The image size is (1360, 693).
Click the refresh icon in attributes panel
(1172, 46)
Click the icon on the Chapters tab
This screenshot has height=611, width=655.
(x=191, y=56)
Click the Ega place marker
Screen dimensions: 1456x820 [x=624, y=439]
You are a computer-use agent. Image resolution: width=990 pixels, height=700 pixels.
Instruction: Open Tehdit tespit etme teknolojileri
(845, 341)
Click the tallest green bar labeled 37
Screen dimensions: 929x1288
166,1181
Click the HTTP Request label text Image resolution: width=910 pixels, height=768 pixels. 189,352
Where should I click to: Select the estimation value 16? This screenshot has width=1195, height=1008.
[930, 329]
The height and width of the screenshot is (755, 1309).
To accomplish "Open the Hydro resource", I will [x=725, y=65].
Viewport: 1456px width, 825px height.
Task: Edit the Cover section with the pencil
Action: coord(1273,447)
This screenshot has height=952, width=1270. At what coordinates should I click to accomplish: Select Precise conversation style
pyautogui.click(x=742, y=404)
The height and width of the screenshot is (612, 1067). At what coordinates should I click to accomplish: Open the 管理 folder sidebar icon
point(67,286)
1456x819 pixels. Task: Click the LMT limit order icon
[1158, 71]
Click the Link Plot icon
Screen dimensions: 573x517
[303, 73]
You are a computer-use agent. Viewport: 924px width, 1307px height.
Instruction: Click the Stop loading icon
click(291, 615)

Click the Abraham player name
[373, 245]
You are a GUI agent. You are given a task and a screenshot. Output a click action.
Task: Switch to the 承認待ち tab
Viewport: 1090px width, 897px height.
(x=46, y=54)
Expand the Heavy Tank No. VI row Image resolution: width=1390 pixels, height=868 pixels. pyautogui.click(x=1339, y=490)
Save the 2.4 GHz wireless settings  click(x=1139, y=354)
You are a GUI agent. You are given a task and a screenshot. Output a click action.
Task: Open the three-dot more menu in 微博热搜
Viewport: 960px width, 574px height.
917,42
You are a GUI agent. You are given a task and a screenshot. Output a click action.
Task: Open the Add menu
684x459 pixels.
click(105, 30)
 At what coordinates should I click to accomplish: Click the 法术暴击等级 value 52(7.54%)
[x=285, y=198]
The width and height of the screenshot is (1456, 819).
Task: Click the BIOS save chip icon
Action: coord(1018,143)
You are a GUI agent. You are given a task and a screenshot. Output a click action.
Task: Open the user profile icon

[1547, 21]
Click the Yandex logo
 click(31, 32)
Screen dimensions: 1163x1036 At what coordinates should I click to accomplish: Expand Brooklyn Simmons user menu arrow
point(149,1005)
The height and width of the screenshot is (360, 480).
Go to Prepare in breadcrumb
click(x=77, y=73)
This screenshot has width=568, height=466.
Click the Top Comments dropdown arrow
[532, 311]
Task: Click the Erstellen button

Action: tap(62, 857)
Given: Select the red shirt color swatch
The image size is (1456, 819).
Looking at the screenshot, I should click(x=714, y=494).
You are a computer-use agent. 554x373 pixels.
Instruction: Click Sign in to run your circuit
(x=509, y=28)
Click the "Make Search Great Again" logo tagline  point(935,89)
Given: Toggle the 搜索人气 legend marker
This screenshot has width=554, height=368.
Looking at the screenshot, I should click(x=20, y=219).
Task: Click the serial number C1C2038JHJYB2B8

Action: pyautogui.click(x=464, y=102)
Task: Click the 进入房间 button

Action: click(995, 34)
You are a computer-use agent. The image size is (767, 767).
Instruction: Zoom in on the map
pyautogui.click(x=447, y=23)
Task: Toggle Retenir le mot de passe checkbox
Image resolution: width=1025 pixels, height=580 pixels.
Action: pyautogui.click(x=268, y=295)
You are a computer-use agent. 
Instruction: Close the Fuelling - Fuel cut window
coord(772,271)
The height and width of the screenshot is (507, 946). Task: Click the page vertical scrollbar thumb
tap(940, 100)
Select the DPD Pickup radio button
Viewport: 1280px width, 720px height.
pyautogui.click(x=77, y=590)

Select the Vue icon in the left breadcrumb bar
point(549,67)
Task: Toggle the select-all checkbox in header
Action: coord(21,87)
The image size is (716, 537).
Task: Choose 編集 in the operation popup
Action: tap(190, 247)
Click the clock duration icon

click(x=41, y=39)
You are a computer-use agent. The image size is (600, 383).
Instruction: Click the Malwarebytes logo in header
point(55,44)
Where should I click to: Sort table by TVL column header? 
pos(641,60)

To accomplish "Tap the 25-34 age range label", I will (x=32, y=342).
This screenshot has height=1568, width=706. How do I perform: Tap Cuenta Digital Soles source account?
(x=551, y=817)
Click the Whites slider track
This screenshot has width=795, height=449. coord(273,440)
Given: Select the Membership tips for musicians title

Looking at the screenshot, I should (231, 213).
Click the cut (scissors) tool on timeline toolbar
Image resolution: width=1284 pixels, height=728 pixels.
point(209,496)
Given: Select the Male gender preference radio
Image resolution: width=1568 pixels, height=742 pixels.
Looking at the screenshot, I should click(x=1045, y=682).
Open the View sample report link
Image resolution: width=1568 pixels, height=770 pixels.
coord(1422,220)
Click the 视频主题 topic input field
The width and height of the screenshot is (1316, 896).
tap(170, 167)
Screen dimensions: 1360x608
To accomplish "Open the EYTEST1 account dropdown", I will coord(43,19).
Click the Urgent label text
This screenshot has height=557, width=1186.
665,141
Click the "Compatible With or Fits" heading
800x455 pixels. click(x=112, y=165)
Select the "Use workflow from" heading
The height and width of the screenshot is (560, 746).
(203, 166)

The problem |
Please copy all of the lines above word for word.

Solution for this problem |
The image size is (1360, 693).
Click the refresh icon in attributes panel
(1172, 46)
Click the icon on the Chapters tab
This screenshot has height=611, width=655.
(x=191, y=56)
Click the Ega place marker
Screen dimensions: 1456x820 [x=624, y=439]
You are a computer-use agent. Image resolution: width=990 pixels, height=700 pixels.
Instruction: Open Tehdit tespit etme teknolojileri
(845, 341)
Click the tallest green bar labeled 37
Screen dimensions: 929x1288
166,1181
Click the HTTP Request label text Image resolution: width=910 pixels, height=768 pixels. 189,352
Where should I click to: Select the estimation value 16? This screenshot has width=1195, height=1008.
[930, 329]
The height and width of the screenshot is (755, 1309).
To accomplish "Open the Hydro resource", I will [x=725, y=65].
Viewport: 1456px width, 825px height.
Task: Edit the Cover section with the pencil
Action: coord(1273,447)
This screenshot has height=952, width=1270. At what coordinates should I click to accomplish: Select Precise conversation style
pyautogui.click(x=742, y=404)
The height and width of the screenshot is (612, 1067). At what coordinates should I click to accomplish: Open the 管理 folder sidebar icon
point(67,286)
1456x819 pixels. Task: Click the LMT limit order icon
[1158, 71]
Click the Link Plot icon
Screen dimensions: 573x517
[303, 73]
You are a computer-use agent. Viewport: 924px width, 1307px height.
Instruction: Click the Stop loading icon
click(291, 615)

Click the Abraham player name
[373, 245]
You are a GUI agent. You are given a task and a screenshot. Output a click action.
Task: Switch to the 承認待ち tab
Viewport: 1090px width, 897px height.
(x=46, y=54)
Expand the Heavy Tank No. VI row Image resolution: width=1390 pixels, height=868 pixels. pyautogui.click(x=1339, y=490)
Save the 2.4 GHz wireless settings  click(x=1139, y=354)
You are a GUI agent. You are given a task and a screenshot. Output a click action.
Task: Open the three-dot more menu in 微博热搜
Viewport: 960px width, 574px height.
917,42
You are a GUI agent. You are given a task and a screenshot. Output a click action.
Task: Open the Add menu
684x459 pixels.
click(105, 30)
 At what coordinates should I click to accomplish: Click the 法术暴击等级 value 52(7.54%)
[x=285, y=198]
The width and height of the screenshot is (1456, 819).
Task: Click the BIOS save chip icon
Action: coord(1018,143)
You are a GUI agent. You are given a task and a screenshot. Output a click action.
Task: Open the user profile icon

[1547, 21]
Click the Yandex logo
 click(31, 32)
Screen dimensions: 1163x1036 At what coordinates should I click to accomplish: Expand Brooklyn Simmons user menu arrow
point(149,1005)
The height and width of the screenshot is (360, 480).
Go to Prepare in breadcrumb
click(x=77, y=73)
This screenshot has width=568, height=466.
Click the Top Comments dropdown arrow
[532, 311]
Task: Click the Erstellen button

Action: tap(62, 857)
Given: Select the red shirt color swatch
The image size is (1456, 819).
Looking at the screenshot, I should click(x=714, y=494).
You are a computer-use agent. 554x373 pixels.
Instruction: Click Sign in to run your circuit
(x=509, y=28)
Click the "Make Search Great Again" logo tagline  point(935,89)
Given: Toggle the 搜索人气 legend marker
This screenshot has width=554, height=368.
Looking at the screenshot, I should click(x=20, y=219).
Task: Click the serial number C1C2038JHJYB2B8

Action: pyautogui.click(x=464, y=102)
Task: Click the 进入房间 button

Action: click(995, 34)
You are a computer-use agent. The image size is (767, 767).
Instruction: Zoom in on the map
pyautogui.click(x=447, y=23)
Task: Toggle Retenir le mot de passe checkbox
Image resolution: width=1025 pixels, height=580 pixels.
Action: pyautogui.click(x=268, y=295)
You are a computer-use agent. 
Instruction: Close the Fuelling - Fuel cut window
coord(772,271)
The height and width of the screenshot is (507, 946). Task: Click the page vertical scrollbar thumb
tap(940, 100)
Select the DPD Pickup radio button
Viewport: 1280px width, 720px height.
pyautogui.click(x=77, y=590)

Select the Vue icon in the left breadcrumb bar
point(549,67)
Task: Toggle the select-all checkbox in header
Action: coord(21,87)
The image size is (716, 537).
Task: Choose 編集 in the operation popup
Action: tap(190, 247)
Click the clock duration icon

click(x=41, y=39)
You are a computer-use agent. The image size is (600, 383).
Instruction: Click the Malwarebytes logo in header
point(55,44)
Where should I click to: Sort table by TVL column header? 
pos(641,60)

To accomplish "Tap the 25-34 age range label", I will (x=32, y=342).
This screenshot has height=1568, width=706. How do I perform: Tap Cuenta Digital Soles source account?
(x=551, y=817)
Click the Whites slider track
This screenshot has width=795, height=449. coord(273,440)
Given: Select the Membership tips for musicians title

Looking at the screenshot, I should (231, 213).
Click the cut (scissors) tool on timeline toolbar
Image resolution: width=1284 pixels, height=728 pixels.
point(209,496)
Given: Select the Male gender preference radio
Image resolution: width=1568 pixels, height=742 pixels.
Looking at the screenshot, I should click(x=1045, y=682).
Open the View sample report link
Image resolution: width=1568 pixels, height=770 pixels.
coord(1422,220)
Click the 视频主题 topic input field
The width and height of the screenshot is (1316, 896).
tap(170, 167)
Screen dimensions: 1360x608
To accomplish "Open the EYTEST1 account dropdown", I will coord(43,19).
Click the Urgent label text
This screenshot has height=557, width=1186.
665,141
Click the "Compatible With or Fits" heading
800x455 pixels. click(x=112, y=165)
Select the "Use workflow from" heading
The height and width of the screenshot is (560, 746).
(203, 166)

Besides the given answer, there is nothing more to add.